● Task details
Each line below has to be output exactly, from first to last.

'''

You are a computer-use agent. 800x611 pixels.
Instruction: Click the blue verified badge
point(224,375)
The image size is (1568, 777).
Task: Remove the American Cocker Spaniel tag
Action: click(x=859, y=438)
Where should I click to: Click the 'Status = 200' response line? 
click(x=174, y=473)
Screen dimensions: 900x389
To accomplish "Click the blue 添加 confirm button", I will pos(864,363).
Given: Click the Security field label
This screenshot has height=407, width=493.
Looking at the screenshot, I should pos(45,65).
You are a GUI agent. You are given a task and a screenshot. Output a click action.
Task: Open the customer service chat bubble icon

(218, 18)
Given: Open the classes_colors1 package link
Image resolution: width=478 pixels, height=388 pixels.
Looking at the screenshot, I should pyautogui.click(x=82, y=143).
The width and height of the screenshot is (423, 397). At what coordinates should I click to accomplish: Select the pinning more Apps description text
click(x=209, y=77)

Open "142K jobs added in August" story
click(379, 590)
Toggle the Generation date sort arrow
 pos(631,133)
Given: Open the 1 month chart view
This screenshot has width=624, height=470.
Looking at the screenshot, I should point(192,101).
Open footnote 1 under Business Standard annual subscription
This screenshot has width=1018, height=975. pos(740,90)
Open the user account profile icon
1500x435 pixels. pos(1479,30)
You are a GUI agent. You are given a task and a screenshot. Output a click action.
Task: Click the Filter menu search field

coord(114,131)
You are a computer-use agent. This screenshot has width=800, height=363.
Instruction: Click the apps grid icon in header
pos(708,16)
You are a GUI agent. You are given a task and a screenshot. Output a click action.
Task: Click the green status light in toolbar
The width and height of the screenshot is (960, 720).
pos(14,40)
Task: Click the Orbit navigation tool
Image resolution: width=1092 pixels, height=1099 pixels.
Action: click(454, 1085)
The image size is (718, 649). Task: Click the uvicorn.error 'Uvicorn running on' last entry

'''

● Response to the exercise
You are a computer-use agent. 800x611 pixels.
Instruction: Click the blue verified badge
point(224,375)
The image size is (1568, 777).
Task: Remove the American Cocker Spaniel tag
Action: click(x=859, y=438)
Where should I click to: Click the 'Status = 200' response line? 
click(x=174, y=473)
Screen dimensions: 900x389
To accomplish "Click the blue 添加 confirm button", I will pos(864,363).
Given: Click the Security field label
This screenshot has height=407, width=493.
Looking at the screenshot, I should pos(45,65).
You are a GUI agent. You are given a task and a screenshot. Output a click action.
Task: Open the customer service chat bubble icon

(218, 18)
Given: Open the classes_colors1 package link
Image resolution: width=478 pixels, height=388 pixels.
Looking at the screenshot, I should pyautogui.click(x=82, y=143).
The width and height of the screenshot is (423, 397). At what coordinates should I click to accomplish: Select the pinning more Apps description text
click(x=209, y=77)

Open "142K jobs added in August" story
click(379, 590)
Toggle the Generation date sort arrow
 pos(631,133)
Given: Open the 1 month chart view
This screenshot has width=624, height=470.
Looking at the screenshot, I should point(192,101).
Open footnote 1 under Business Standard annual subscription
This screenshot has width=1018, height=975. pos(740,90)
Open the user account profile icon
1500x435 pixels. pos(1479,30)
You are a GUI agent. You are given a task and a screenshot. Output a click action.
Task: Click the Filter menu search field

coord(114,131)
You are a computer-use agent. This screenshot has width=800, height=363.
Instruction: Click the apps grid icon in header
pos(708,16)
You are a GUI agent. You are given a task and a screenshot. Output a click action.
Task: Click the green status light in toolbar
The width and height of the screenshot is (960, 720).
pos(14,40)
Task: Click the Orbit navigation tool
Image resolution: width=1092 pixels, height=1099 pixels.
Action: click(454, 1085)
The image size is (718, 649). Task: Click the uvicorn.error 'Uvicorn running on' last entry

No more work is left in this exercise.